A genetically stable MERS-CoV RBD suggests that binding affinity to the DPP4 receptor may not be the most critical factor for adaptation to new species. MERS-CoV may have stably adapted to an affinity range (∼10 to ∼20 nM) that allows relatively similar levels of strength of binding to many different animal DPP4s, i.e., human, camel, and horse, and consequent facile transfer between species. This affinity range, however, makes MERS-CoV considerably less adherent than human SARS-CoV for its human ACE2 receptors. It is possible that affinity requirements relate to virus entry events following receptor binding. For SARS-CoV, endocytosis typically precedes S protein proteolysis and tethering of virus to cells via S protein fusion machinery (43, 44). A durable virus-receptor connection may therefore be necessary to maintain SARS-CoV on cells throughout endocytosis or at least until its S proteins refold into “fusion-intermediate” forms that directly connect the viral and cellular membranes in a receptor-independent fashion. In contrast, MERS-CoV appears to more rapidly adopt the fusion-intermediate, membrane-tethering forms at the target cell plasma membrane and thus may not require such long-lasting association with receptors. This notion is supported by the fact that, unlike SARS-CoV (45), MERS-CoV infection is quite sensitive to a membrane-impermeant inhibitory peptide that targets the fusion intermediate forms (46). Additionally, MERS-CoV infection is remarkably increased by TMPRSS2, a cell surface protease that quite likely cleaves and exposes S protein fusion machinery immediately after receptor binding (19). Our results show that the weakly adhesive goat and bat DPP4s were especially assisted by TMPRSS2 (Fig. 7A and B), suggesting that a low-affinity receptor can sensitize cells to infection as long as there are protease cofactors available to cleave viral spikes and permit their transitions into membrane fusion-active conformations.

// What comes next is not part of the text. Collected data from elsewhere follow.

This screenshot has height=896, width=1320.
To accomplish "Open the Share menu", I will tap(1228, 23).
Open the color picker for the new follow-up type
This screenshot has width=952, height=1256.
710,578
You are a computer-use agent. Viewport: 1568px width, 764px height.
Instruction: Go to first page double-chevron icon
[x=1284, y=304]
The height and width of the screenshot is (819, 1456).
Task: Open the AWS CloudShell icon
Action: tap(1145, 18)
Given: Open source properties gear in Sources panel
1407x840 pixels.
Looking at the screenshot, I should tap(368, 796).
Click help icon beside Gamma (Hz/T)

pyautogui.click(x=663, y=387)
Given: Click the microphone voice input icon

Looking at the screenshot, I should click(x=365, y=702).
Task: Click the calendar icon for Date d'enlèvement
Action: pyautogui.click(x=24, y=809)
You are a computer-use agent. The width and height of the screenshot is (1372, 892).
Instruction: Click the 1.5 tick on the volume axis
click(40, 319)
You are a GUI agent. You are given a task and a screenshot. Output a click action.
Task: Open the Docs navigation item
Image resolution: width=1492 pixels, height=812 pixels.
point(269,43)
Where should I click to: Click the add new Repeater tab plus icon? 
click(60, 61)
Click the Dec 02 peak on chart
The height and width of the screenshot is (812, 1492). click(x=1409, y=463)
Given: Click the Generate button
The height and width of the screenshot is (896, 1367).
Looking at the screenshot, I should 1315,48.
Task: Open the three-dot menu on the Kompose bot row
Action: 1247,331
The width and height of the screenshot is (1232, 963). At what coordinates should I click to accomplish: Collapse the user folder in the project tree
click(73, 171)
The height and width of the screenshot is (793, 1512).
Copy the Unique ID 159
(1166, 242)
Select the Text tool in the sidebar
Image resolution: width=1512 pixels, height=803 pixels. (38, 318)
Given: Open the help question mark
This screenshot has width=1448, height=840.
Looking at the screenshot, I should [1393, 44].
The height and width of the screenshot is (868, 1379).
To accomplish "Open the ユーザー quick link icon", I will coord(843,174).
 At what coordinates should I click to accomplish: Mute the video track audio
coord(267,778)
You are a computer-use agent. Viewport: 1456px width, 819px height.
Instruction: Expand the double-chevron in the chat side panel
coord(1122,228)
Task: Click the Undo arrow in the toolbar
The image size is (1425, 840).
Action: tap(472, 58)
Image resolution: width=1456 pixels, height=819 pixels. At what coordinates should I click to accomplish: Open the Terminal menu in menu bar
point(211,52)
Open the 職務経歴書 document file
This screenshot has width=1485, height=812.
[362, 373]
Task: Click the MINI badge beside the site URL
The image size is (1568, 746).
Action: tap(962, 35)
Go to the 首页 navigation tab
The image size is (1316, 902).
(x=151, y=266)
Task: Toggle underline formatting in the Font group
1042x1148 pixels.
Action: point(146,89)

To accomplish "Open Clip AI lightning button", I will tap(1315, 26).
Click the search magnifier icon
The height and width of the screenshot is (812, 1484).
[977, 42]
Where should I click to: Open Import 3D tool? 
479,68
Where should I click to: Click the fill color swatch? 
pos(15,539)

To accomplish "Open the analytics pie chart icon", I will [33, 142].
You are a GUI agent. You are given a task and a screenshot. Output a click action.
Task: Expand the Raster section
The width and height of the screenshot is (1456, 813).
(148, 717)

While no MERS-CoV RBD mutations have been detected, adaptations in its membrane fusion machinery have been repeatedly observed (15, 30). With the caveat that the data on MERS-CoV diversity are quite limited, we suggest that the selective forces in MERS-CoV are at the level beyond RBD interaction and that the MERS-CoV has adapted to a more immediate cell surface proteolysis which does not demand this sort of stable association with receptors. Indeed, high-affinity receptor interaction may not be a requisite feature of all CoV infections. More relevant to infection may be the host cell proteases and the fusion activation process. These views are consistent with previous hypotheses proposing that enveloped virus-receptor affinities adapt to the minimum levels sufficient to allow for the next membrane fusion stage (34).